■ The problem: Go through the records below and show every line with the string "agent".
= = = =
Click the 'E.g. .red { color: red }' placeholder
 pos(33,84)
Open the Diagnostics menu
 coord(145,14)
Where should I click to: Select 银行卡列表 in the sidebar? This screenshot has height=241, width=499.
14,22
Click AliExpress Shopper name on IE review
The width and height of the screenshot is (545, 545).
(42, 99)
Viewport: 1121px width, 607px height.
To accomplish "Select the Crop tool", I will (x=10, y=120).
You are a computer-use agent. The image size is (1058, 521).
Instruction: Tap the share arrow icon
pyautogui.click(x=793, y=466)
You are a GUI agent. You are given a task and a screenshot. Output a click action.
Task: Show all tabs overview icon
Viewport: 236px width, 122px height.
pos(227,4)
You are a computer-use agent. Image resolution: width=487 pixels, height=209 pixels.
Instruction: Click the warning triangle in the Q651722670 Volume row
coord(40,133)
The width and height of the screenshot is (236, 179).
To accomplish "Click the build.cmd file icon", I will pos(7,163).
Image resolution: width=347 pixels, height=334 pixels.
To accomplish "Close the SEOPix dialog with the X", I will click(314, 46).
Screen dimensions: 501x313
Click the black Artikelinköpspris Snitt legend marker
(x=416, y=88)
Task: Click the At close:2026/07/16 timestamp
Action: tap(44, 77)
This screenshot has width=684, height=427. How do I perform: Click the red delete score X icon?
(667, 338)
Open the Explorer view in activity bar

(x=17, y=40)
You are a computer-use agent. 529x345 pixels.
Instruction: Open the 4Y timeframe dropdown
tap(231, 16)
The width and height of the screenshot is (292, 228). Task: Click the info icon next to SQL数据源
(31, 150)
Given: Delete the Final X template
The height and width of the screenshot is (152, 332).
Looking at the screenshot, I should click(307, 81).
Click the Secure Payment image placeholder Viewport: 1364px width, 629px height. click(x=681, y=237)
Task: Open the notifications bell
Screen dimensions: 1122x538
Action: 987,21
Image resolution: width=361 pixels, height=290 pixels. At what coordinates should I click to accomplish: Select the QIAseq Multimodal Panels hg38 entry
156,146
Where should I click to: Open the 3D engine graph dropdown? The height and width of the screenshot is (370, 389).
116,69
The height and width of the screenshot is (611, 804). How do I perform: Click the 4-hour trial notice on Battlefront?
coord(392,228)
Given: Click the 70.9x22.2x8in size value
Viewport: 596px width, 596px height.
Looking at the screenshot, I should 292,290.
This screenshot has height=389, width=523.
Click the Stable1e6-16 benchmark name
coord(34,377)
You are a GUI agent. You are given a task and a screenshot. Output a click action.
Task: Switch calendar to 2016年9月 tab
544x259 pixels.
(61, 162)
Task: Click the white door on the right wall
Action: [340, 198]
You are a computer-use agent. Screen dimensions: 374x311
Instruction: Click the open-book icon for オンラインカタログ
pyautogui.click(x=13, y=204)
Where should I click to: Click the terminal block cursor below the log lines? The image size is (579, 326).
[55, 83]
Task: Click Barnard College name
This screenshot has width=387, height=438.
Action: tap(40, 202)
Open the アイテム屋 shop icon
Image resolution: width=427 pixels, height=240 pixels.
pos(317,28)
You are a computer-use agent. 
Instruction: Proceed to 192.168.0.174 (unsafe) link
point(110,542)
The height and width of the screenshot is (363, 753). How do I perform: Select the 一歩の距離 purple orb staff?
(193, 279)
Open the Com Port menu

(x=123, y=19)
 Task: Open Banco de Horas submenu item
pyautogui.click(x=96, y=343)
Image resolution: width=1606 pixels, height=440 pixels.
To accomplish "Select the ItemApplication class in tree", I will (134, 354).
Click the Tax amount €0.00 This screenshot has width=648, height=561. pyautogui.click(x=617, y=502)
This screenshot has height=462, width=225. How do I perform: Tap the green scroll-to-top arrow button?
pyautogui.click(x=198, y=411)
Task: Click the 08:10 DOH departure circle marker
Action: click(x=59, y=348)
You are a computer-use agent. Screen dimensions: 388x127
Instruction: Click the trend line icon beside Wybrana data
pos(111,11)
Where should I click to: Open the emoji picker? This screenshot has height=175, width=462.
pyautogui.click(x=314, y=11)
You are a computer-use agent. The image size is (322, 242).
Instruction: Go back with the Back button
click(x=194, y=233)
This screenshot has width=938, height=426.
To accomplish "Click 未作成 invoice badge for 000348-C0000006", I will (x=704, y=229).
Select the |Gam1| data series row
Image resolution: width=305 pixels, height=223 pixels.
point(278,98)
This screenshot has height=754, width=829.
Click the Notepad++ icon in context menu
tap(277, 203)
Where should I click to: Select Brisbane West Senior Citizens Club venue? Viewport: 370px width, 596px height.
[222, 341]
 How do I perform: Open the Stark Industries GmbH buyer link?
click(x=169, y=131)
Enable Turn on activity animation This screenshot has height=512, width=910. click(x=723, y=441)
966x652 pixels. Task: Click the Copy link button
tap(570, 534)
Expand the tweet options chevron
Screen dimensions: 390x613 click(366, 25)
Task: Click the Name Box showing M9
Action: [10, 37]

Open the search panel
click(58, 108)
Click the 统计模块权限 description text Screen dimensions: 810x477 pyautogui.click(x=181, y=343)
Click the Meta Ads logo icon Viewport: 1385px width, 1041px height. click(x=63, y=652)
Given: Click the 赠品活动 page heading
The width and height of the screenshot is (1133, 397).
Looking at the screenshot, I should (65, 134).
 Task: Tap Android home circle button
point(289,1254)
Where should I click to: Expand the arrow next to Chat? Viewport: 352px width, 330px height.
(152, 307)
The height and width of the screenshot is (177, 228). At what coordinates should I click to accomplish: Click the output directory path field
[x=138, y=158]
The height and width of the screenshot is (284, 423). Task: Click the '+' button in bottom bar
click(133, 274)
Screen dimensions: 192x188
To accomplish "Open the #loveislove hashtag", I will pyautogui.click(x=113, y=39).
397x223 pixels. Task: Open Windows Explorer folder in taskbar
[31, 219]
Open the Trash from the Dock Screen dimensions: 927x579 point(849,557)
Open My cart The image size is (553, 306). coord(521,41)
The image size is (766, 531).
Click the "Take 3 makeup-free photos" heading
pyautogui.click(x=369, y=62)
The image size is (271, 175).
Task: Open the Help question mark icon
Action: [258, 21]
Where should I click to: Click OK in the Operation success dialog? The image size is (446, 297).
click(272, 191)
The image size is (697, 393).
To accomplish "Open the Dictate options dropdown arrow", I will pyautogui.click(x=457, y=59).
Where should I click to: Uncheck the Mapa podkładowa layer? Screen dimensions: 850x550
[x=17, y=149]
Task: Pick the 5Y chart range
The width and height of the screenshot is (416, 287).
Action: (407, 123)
= = = =
■ Output for this task:
You are a computer-use agent. The image size is (1058, 521).
You are a GUI agent. You are given a task and a screenshot. Output a click action.
You are a computer-use agent. Image resolution: width=487 pixels, height=209 pixels.
You are a computer-use agent. 529x345 pixels.
You are a GUI agent. You are given a task and a screenshot. Output a click action.
You are a computer-use agent. Screen dimensions: 374x311
You are a computer-use agent. 
You are a computer-use agent. Screen dimensions: 388x127
You are a computer-use agent. The image size is (322, 242).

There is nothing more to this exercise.